Analysis: Positives: Heady, well-coached player. Quick recognizing and reacting to run vs. pass when playing near the line. Cognizant of multiple routes when in coverage. Spends a lot of time outside the box in coverage, but he has the strength to hold the edge against large tight ends and linemen. Good quickness to attack ball carriers when playing near the line. Breaks down and wraps legs to make the stop. Excellent in coverage. Stays with tight ends and receivers in the slot with very good straight-line speed and change-of-direction ability for his size. Combination of size, length, and agility makes him a secure tackler in space. Could succeed as a free blitzer. Negatives: Height leaves him susceptible to cut blocks, so he must learn to defeat with his hands. Inconsistent getting off blocks from smaller offensive players, gets moved or out-positioned and forced to chase down plays from behind. Leaves his feet at times.
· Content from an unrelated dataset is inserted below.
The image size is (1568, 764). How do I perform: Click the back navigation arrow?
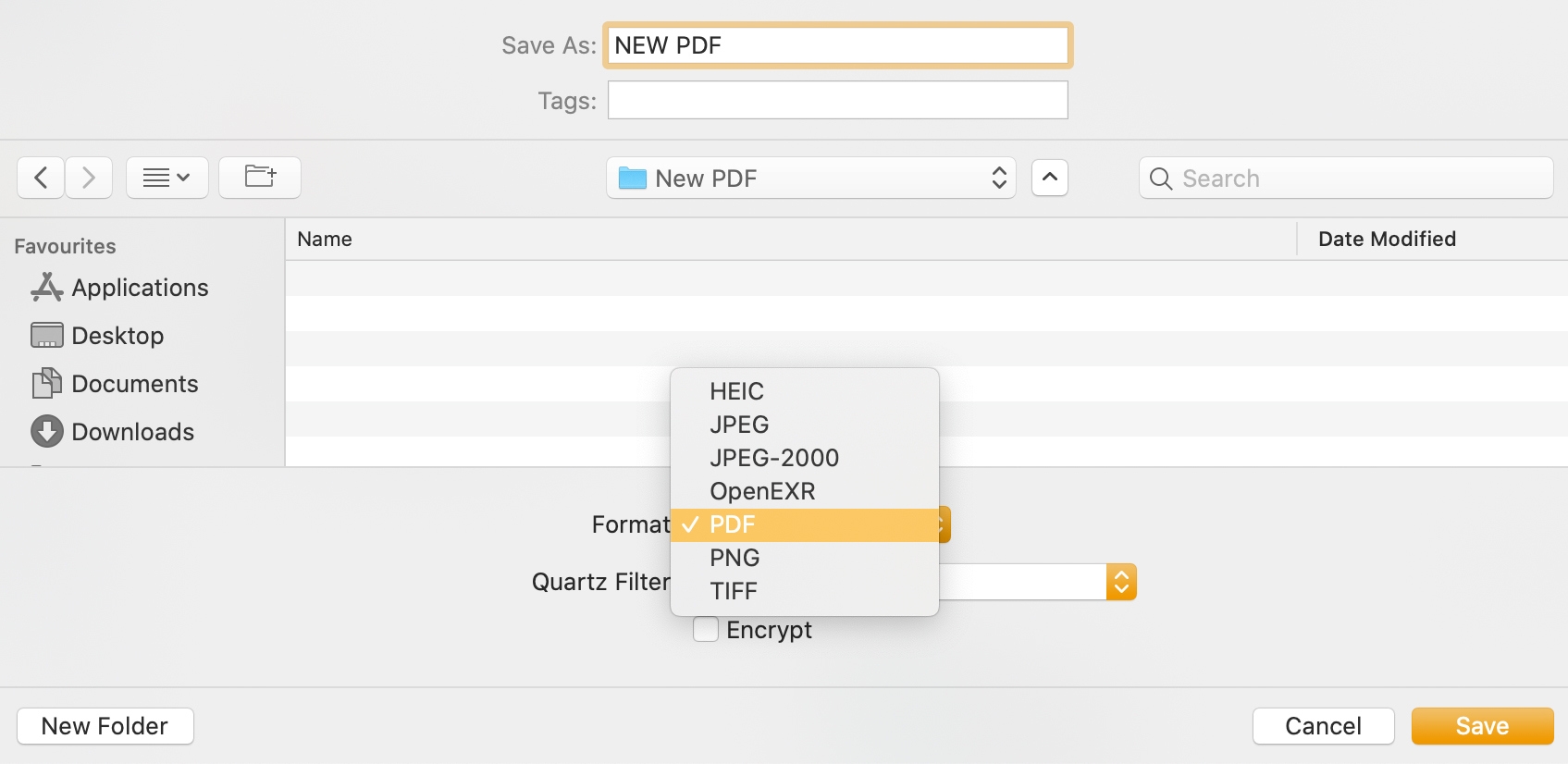click(x=41, y=178)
Sometimes heads straight-on to quick receivers instead of anticipating their route. Needs to use his hands more violently to defeat blocks while coming after the quarterback at the next level.

Mississippi State center Quentin Saulsberry
Projected Round: 6-7
Overview: A four-year starter, Saulsberry wasn't highly recruited out of high school, choosing Mississippi State over Memphis. After redshirting in 2007 as a defensive lineman, he transitioned to the offensive side of the ball and earned the starting right tackle job as a redshirt freshman, starting every game in 2008. Saulsberry moved inside to left guard in 2009 as a sophomore, starting all 12 games. He again started every game in 2010 as a junior, starting at right guard (10 starts), center (2 starts) and left guard (1 start). Saulsberry again showed off his versatility in 2011, starting all 13 games at right guard (9 starts) and center (4 starts). Saulsberry lacks ideal size and strength and isn't overpowering, but he makes up for it with his tenacious playing style and feisty, competitive attitude. He takes pride in finishing his blocks and looks natural pulling and blocking in motion. Saulsberry is versatile with the skills set and experience to be a serviceable NFL guard, but his size and frame make him a center prospect for most teams, reminiscent of a poor man's Rodney Hudson and is the best interior line prospect in this class that no one seems to be talking about
Analysis: Strengths: Fires off the snap with explosive burst and no hesitation. Moves very well for a 300-pounder with above-average quickness and range. Does a nice job getting to the second level and blocking in space -- mobile and effective pulling. Has quick feet and bends well at the knee. Sits in his stance with good balance and a strong base. Extends his arms quickly at the point of attack and is aggressive with his hands -- strong, active punch. Works hard through the whistle with top a motor and nasty demeanor. Scrappy and physical with an intense playing style. Has a tenacious attitude and looks to eliminate defenders from the play -- love his aggressive nature and feisty mean streak.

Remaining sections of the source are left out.